Timpson’s described their business at that time as ‘Boot & shoemakers & dealers’. In about 1983 the Timpson’s shop moved to No.17 The Arcade, in the Octagon Centre.

Timpson’s history

‘Timpson’ was founded in 1865 by shoemaker William Timpson and his brother-in-law Walter Joyce, selling shoes at 298 Oldham Road, Manchester. It expanded into shoe manufacturing in 1884 at factories in Kettering, and repairs in 1903. The company was listed on the London Stock Exchange in 1929. In 1973 it ceased being a family-owned business when acquired by United Drapery Stores, which soon became taken over by Hanson Trust.

In 1983 John Timpson, great grandson of the founder William and the current Chairman of the company, led a management buyout so that it returned to its family origins.
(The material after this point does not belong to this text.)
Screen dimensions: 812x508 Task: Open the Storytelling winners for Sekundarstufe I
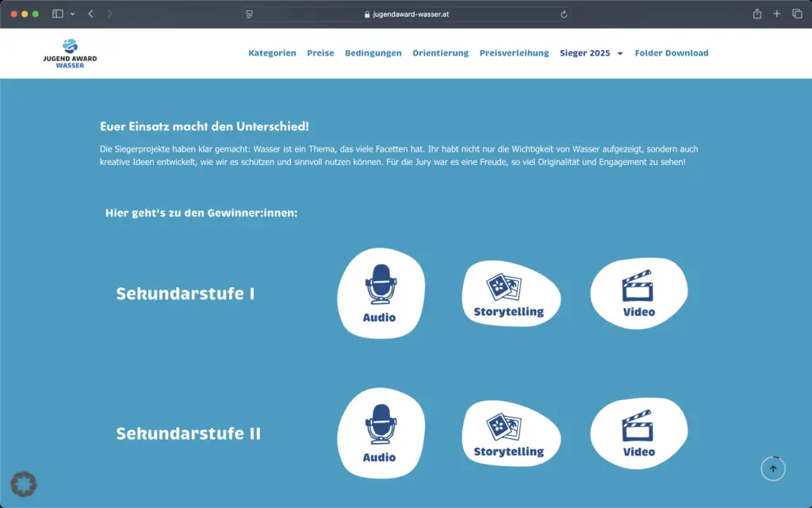click(x=511, y=294)
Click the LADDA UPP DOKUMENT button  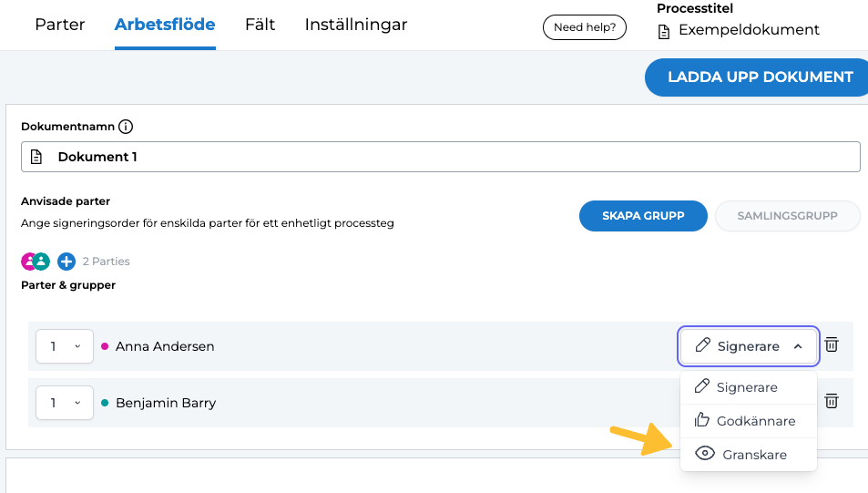(760, 77)
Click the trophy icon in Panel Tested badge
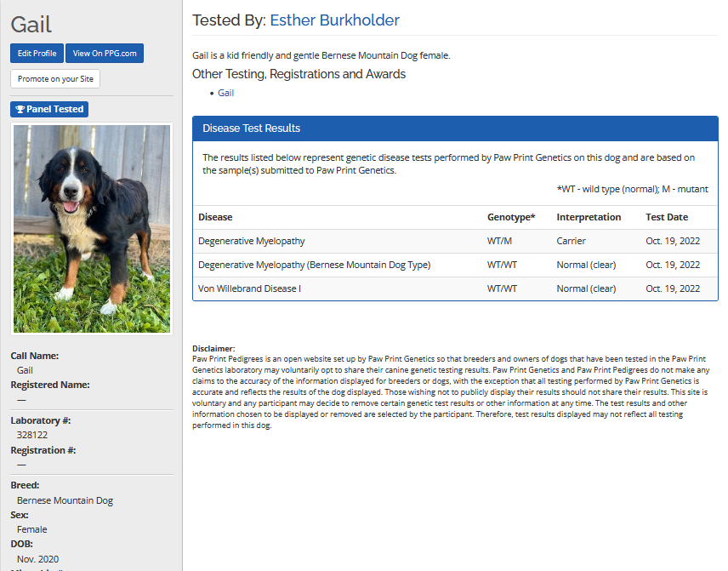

John had remained with the parent company during 1973-83. In 1987 the company sold the loss-making shoe retail business to focus on building the shoe repairing business and diversifying into other services. These now include key-cutting, engraving, watch repairs, dry cleaning, and photo-printing. The diversification process has also included the purchasing of a number of other retail service businesses and strategic partnerships with the likes of Tesco, Asda, and Morrison supermarket chains.

During the COVID-19 pandemic, the company temporarily closed its 2150 stores and was noted for paying its colleagues full pay throughout the closures. Today, Sir John Timpson (he was knighted in the Queen’s Birthday Honours List in April 2017 for Services to Business and Fostering [of children]) is perhaps best known amongst the general public for his regular column in the Daily Telegraph newspaper ‘Straight-talking common sense from the front line of management.’